▶ [Kısa görev A]:
Laiklik metninde "Laiklik, devletin dinler karşısında tarafsız" diye başlayan paragrafı ana bilgilerini koruyarak madde listesine dönüştürün.
▶ [Kısa görev B]:
Lütfen kayıtlarda "Open Saint Anthony's Invitational meet" içeren satırdan başlayıp "tap(1023, 22)" içeren satırla biten bölümü, iki uç satır da dahil, hiçbir değişiklik yapmadan yeniden yazın.

▶ [Verilen metin]:
Laiklik Nedir? Kısaca Tanımı ve Atatürk İlkeleri Açısından Önemi

En basit ifadesiyle Laiklik, din ve devlet işlerinin birbirinden ayrılmasıdır. Türkiye’de, 1924 Anayasasında yapılan 1937 değişikliğiyle anayasal bir ilke olarak kabul edilmiştir. 

 

Laiklik, devletin dinler karşısında tarafsız olması ve siyasal-hukuksal düzenin herhangi bir dinin ilkelerine göre belirlenmemesidir. Laiklik toplumsal hayatı düzenleyen hukuk kurallarının akla, mantığa ve bilime dayandırılmasını ve din ve vicdan özgürlüğünün sağlanmasını hedefler.

 

Diğer taraftan Laiklik, her türlü inanca saygılı olmayı gerektirir. Keza Laiklik ilkesinin benimsenmesiyle birlikte tüm vatandaşların din, vicdan ve inanç hürriyetleri anayasal güvence altına alınmış olur.

 

Laiklik dinî duyguların istismar edilmesini engeller.

 

Ayrıca Laiklik, devletin tüm inançlara eşit mesafede durması demek olduğundan, laik bir ülkede insanlar inaçlarına ve düşüncelerine bakılmaksızın kanun önünde eşittirler. 

 

Köken itibariyle baktığımızda Laiklik kelimesi, Yunanca “Laikos” kelimesinden gelmekte olup “halka ait” demektir. Tarihsel süreç içerisinde “kiliseye veya dine ait olmayan, kiliseye mensup olmayan” gibi anlamlarda kullanılmıştır.

▶ [İşlenecek kayıtlar]:
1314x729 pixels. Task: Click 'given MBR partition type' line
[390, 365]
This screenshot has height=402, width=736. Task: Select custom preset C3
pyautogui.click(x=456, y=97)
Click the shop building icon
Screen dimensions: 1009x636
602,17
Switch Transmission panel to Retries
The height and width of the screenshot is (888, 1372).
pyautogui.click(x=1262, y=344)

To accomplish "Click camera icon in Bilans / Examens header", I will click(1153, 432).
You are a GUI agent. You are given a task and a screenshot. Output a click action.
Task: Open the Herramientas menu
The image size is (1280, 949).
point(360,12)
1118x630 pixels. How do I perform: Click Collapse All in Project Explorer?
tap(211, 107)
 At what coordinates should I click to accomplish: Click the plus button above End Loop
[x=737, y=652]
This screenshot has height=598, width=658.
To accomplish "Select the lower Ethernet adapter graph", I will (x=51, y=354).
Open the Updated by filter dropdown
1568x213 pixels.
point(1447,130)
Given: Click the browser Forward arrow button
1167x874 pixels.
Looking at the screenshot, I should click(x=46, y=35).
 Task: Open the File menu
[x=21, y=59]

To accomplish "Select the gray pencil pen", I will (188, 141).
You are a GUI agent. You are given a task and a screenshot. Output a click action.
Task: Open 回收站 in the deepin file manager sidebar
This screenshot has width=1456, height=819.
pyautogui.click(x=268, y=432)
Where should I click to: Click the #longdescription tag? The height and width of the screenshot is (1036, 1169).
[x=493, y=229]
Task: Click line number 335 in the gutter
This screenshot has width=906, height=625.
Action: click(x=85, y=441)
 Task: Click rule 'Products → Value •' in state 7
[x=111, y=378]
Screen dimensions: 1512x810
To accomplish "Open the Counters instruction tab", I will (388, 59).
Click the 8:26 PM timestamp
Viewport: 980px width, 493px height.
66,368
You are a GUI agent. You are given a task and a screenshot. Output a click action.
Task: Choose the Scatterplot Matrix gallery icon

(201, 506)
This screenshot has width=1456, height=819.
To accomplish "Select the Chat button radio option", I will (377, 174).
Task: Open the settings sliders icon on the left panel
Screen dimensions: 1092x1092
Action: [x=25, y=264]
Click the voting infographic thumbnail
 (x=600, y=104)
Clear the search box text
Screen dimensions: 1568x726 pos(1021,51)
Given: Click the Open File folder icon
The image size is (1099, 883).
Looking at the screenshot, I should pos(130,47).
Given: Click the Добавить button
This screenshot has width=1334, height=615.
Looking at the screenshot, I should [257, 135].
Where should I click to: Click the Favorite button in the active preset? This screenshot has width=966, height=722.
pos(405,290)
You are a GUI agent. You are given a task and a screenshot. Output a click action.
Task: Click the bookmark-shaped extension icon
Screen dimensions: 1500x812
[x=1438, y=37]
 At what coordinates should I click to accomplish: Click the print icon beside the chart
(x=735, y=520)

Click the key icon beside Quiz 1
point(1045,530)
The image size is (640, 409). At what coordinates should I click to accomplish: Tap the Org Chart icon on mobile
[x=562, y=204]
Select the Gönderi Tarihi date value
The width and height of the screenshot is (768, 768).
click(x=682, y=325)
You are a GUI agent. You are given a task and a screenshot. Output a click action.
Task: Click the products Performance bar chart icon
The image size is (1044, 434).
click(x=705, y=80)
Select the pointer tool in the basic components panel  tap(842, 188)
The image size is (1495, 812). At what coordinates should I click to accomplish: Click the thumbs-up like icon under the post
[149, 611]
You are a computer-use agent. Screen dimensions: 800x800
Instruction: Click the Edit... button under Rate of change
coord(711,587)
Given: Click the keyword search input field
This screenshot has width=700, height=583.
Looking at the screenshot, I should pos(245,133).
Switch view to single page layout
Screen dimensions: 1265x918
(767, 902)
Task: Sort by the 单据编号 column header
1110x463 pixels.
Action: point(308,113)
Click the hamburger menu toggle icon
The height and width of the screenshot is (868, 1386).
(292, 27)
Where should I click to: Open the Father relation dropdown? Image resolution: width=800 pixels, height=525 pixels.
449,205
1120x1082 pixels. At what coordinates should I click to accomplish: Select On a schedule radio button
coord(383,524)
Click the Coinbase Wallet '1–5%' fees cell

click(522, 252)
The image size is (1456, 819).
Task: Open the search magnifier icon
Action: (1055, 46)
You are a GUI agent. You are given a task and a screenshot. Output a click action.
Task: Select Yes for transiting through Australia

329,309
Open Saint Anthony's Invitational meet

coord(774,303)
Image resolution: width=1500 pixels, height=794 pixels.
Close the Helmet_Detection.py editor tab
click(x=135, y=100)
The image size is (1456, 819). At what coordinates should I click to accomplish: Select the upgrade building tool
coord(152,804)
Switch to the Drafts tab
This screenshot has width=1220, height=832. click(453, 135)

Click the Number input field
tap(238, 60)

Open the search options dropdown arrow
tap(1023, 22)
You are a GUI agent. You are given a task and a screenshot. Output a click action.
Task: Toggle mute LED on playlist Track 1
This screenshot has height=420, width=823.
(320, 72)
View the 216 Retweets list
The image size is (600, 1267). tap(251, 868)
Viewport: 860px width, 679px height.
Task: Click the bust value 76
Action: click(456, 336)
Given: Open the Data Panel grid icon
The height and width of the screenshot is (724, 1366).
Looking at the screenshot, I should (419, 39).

▶ [Tam çıktı A]:
Laiklik:
- devletin dinler karşısında tarafsız olmasıdır,
- siyasal-hukuksal düzenin herhangi bir dinin ilkelerine göre belirlenmemesidir,
- toplumsal hayatı düzenleyen hukuk kurallarının akla, mantığa ve bilime dayandırılmasını hedefler,
- din ve vicdan özgürlüğünün sağlanmasını hedefler.

▶ [Tam çıktı B]:
Open Saint Anthony's Invitational meet

coord(774,303)
Image resolution: width=1500 pixels, height=794 pixels.
Close the Helmet_Detection.py editor tab
click(x=135, y=100)
The image size is (1456, 819). At what coordinates should I click to accomplish: Select the upgrade building tool
coord(152,804)
Switch to the Drafts tab
This screenshot has width=1220, height=832. click(453, 135)

Click the Number input field
tap(238, 60)

Open the search options dropdown arrow
tap(1023, 22)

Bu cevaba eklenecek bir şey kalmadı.